Twenty-six million Americans have diabetes and 79 million have prediabetes. A new class of drugs called SGLT2 inhibitors works in a totally new way.
Instead of affecting the supply or use of insulin, as most current drugs do, the new drugs lower blood sugar by causing sugar to be excreted in urine. The resulting loss of calories helps diabetics, who tend to be overweight, lose weight.
A potential advantage of these drugs is that their mechanism of action is independent of insulin, making it potentially easy to combine SGLT2 inhibitors with other drugs. Many other diabetes drugs work either by providing the body with insulin, inducing the pancreas to secrete more insulin or making the body more sensitive to insulin.

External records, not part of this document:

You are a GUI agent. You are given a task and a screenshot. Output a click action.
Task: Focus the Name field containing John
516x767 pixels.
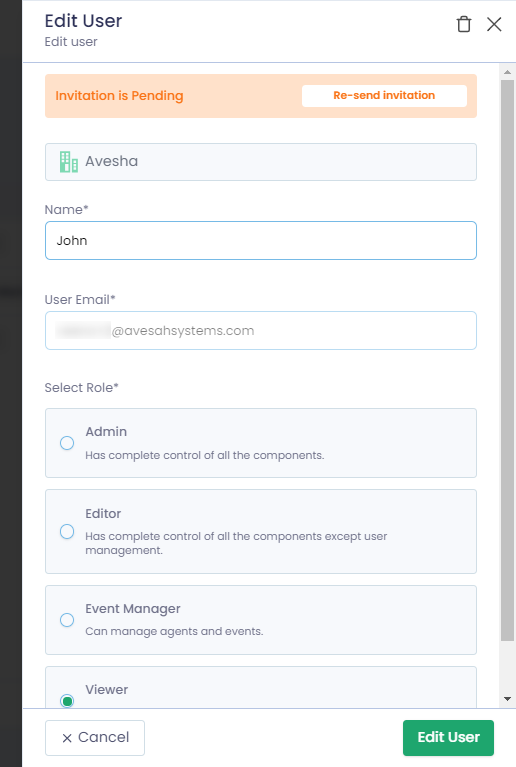click(x=261, y=241)
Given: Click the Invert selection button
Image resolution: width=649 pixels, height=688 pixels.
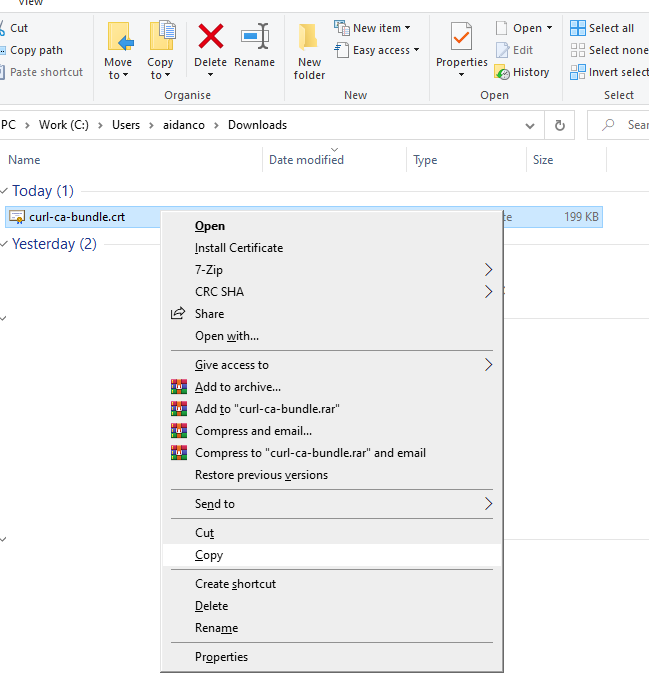Looking at the screenshot, I should click(x=610, y=72).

Moreover, because so many calories are now flowing out in the urine, the SGLT2 inhibitors help people lose a little weight. That could be of some benefit because many people with diabetes are overweight and because some other diabetes drugs can cause weight gain.
In clinical trials, patients receiving dapagliflozin lost an average of about five pounds more than those getting a placebo after six months. They also experienced a slight reduction in blood pressure.
One drawback, however, is that the extra sugar in the urine makes the urinary tract and genitals more hospitable to micro-organisms, leading to an increase in infections. What seemed to concern the F.D.A. reviewers more than these infections was a possible increased risk of breast and bladder cancers.
Nine women, or 0.4 percent of those who took the drug, got breast cancer compared with one woman, or 0.09 percent, of those in the control group, according to AstraZeneca and Bristol-Myers. For bladder cancer, the rate was nine cases, or 0.3 percent, for those taking the drug compared with one case, or 0.05 percent, for those in the control group.
The companies argue that when all types of cancer, not just breast and bladder cancer, are considered, there is no increased risk for those taking dapagliflozin. They also say that some of the cancers were diagnosed so soon after the start of the trial that they were unlikely to be linked to the drug.
Although dapagliflozin has been rejected in the U.S. to this point, in April 2012 advisers to the European drug regulator recommended approval. While acknowledging safety concerns including a potential cancer risk, the European Medicines Agency’s Committee for Medicinal Products for Human Use, or CHMP, said that it recommended marketing authorization for dapagliflozin, which the companies plan to market under the brand Forxiga for treatment of type 2 diabetes. It is now up to the European Commission to decide on final approval, which could come within months.